Not just any salads. As the lobsters (or crayfish? Whatever they are, they kind of remind me of flamenco dancers for some reason. Becoming a flamenco dancer would be a great strategy for the lobster to stay alive! Why eat a dancing lobster when you could keep it as a pet? Make a tiny dress, maybe get a little fan it can clutch in one claw, charge admission for shows...) from Good Housekeeping's Cook Books "Book of Salads" (1958) suggest, seafood salads.
And since I haven't featured a mold in a while (and I want to make your weekend just a little more scary), I'm featuring seafood salads with gelatin, meant to be served on a bed of nice, crispy greens-- just not the ones I've worked so hard to wash. Get your own!
This first salad might not seem to fit the bill:
It's just a fairly ordinary canned tuna or shrimp salad. But it is supposed to go with "Jellied Cucumber Mold" (which I have to type out by hand because I can't get a good scan or photograph):
Jellied Cucumber Mold
1 env. plus 1/2 teasp. unflavored gelatine [sic]
1/4 cup cold water
1 cup hot water
1/4 cup cider vinegar
2 tablesp. lemon juice
2 to 4 tablesp. granulated sugar
1/2 teasp. salt
2 or 3 drops green food color
1 large cucumber
Mary's Tuna or Shrimp Salad, page 7
Tomato wedges
Add gelatine to cold water; let stand few min.; then add hot water; stir until dissolved. Add vinegar, lemon juice, sugar, salt, and enough food color to make liquid a delicate green. Cool (set in pan of ice water to hasten chilling) until mixture begins to jell.
While mixture is cooling, lightly oil 1-qt. bowl or casserole. Wash and pare cucumber; flute surface by drawing tines of sharp fork down length of it. Cut 12 or 16 thin (1/8" thick), even slices; then dice remainder fairly fine (there should be about 1 cup). Arrange fluted cucumber slices around the sides and outer edge of bottom of casserole. Fold diced cucumber into thickened gelatine; pour carefully into mold; refrigerate until firm.
At serving time: Loosen edges of mold with tip of knife; invert onto cold plate. Arrange tuna or shrimp salad around mold. Garnish with tomato wedges and, if desired, few shrimp arranged on watercress or frilly lettuce.
I will admit to being a bit panicked when the recipe got to the oiling a casserole stage. Were cooks supposed to bake the cucumber first? Luckily, the casserole dish was just supposed to serve as a mold... if diners can consider being expected to eat a pale green, weak-lemonade-with-apple-cider-vinegar-and-cucumber mold alongside some tuna salad lucky.

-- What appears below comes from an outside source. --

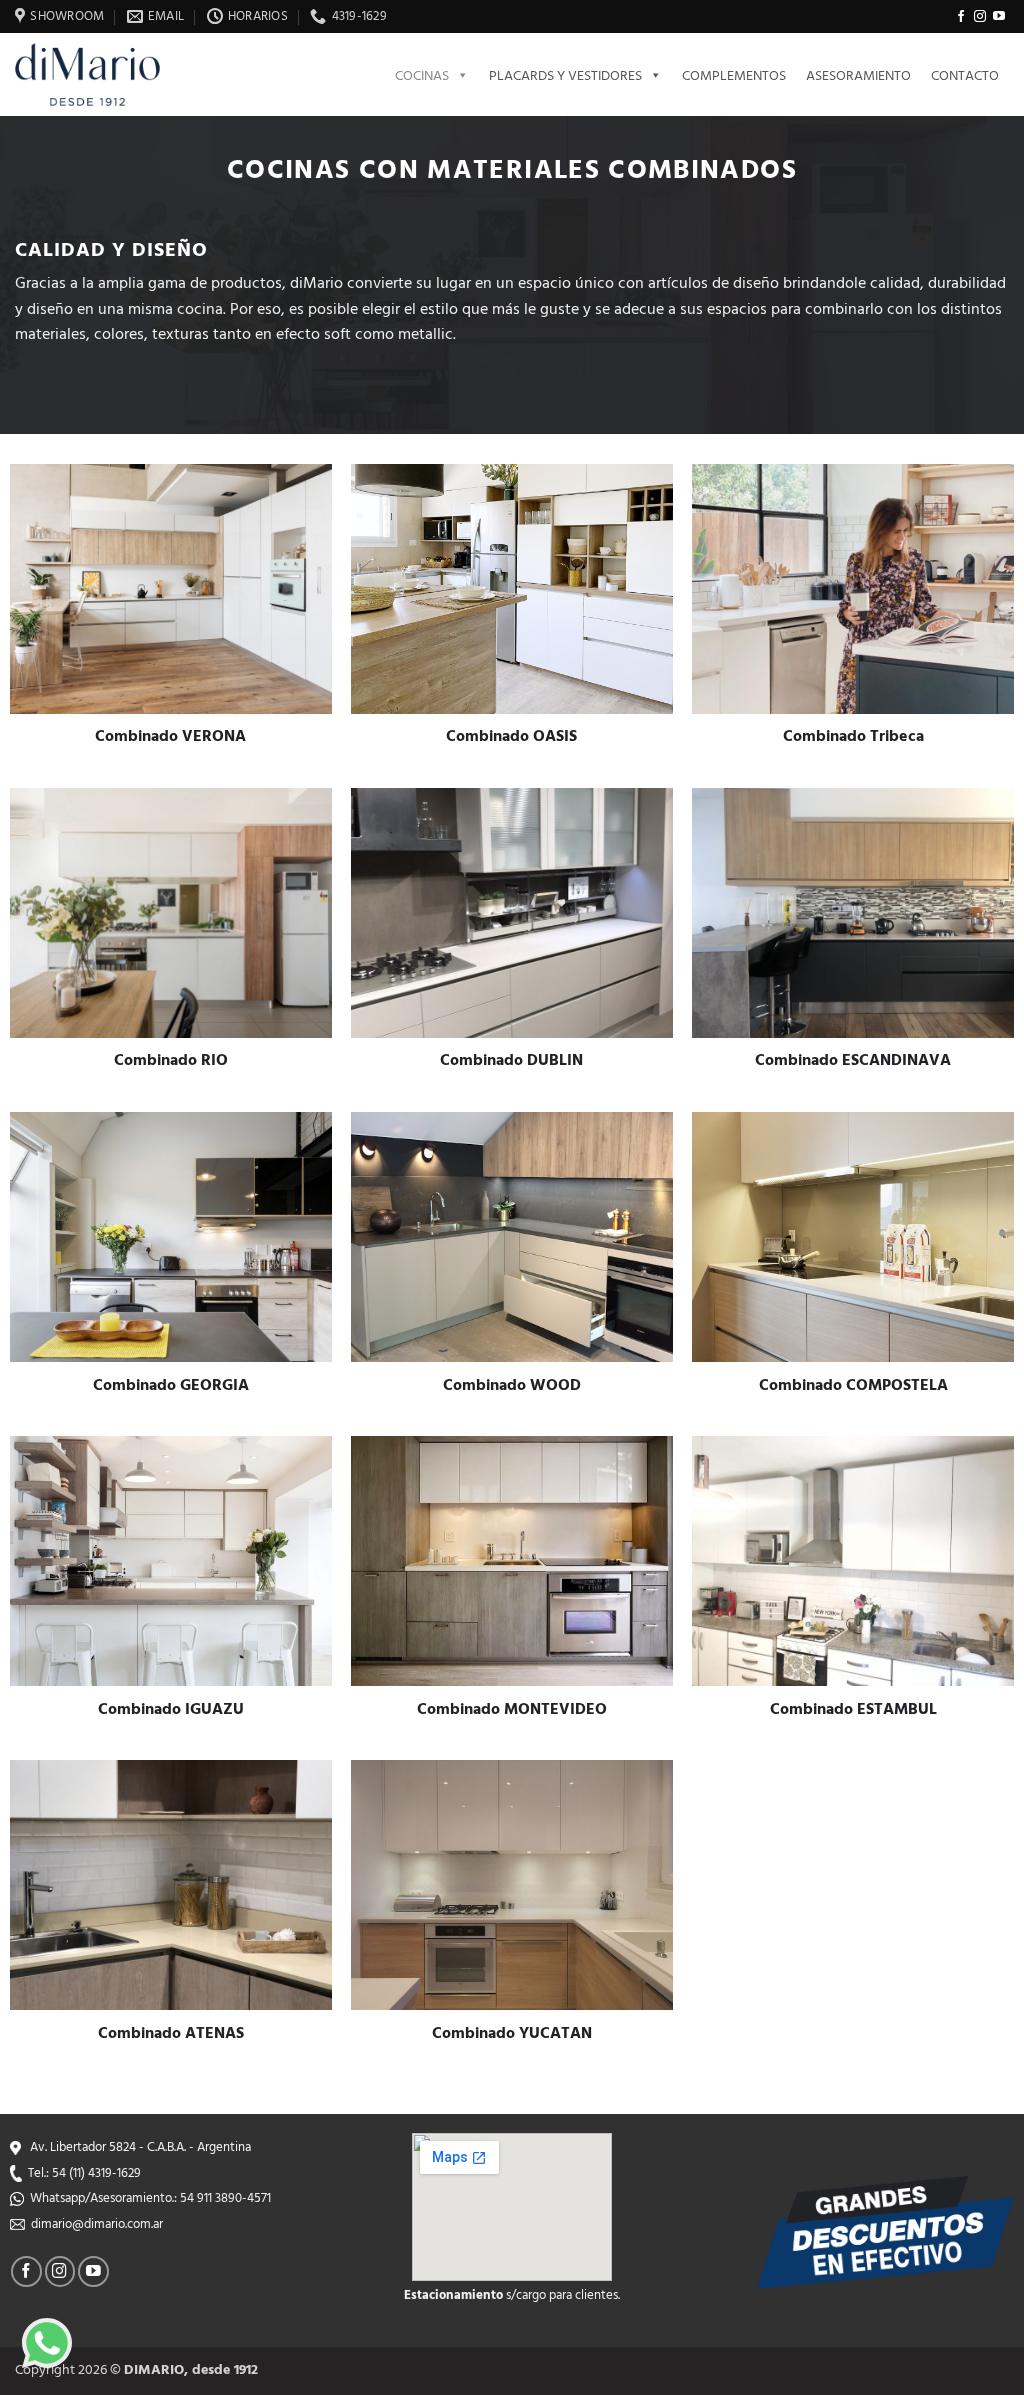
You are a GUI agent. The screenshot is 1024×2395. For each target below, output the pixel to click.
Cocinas (422, 74)
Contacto (965, 74)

If a "delicate green" blob doesn't hit your sweet spot for molds, there is always this:
Molded sea-food salad should of course come in the classical fish mold with a creepy olive eye and a sea of lemon twist and lettuce "waves."
The best thing I could say about this cold, jiggly, fishy concoction is that it might bring a special guest to one's dinner table (and maybe it says something about me that I would consider this particular guest to be the "best" thing...)
Happy weekend, everyone! May all your uninvited guests save you from having to clean up afterwards.
I love when the molded seafood salads are shaped into fish :D
ReplyDeleteI'd love to see someone make a lamb aspic and mold it into a lamb cake pan. That would be a new twist on it.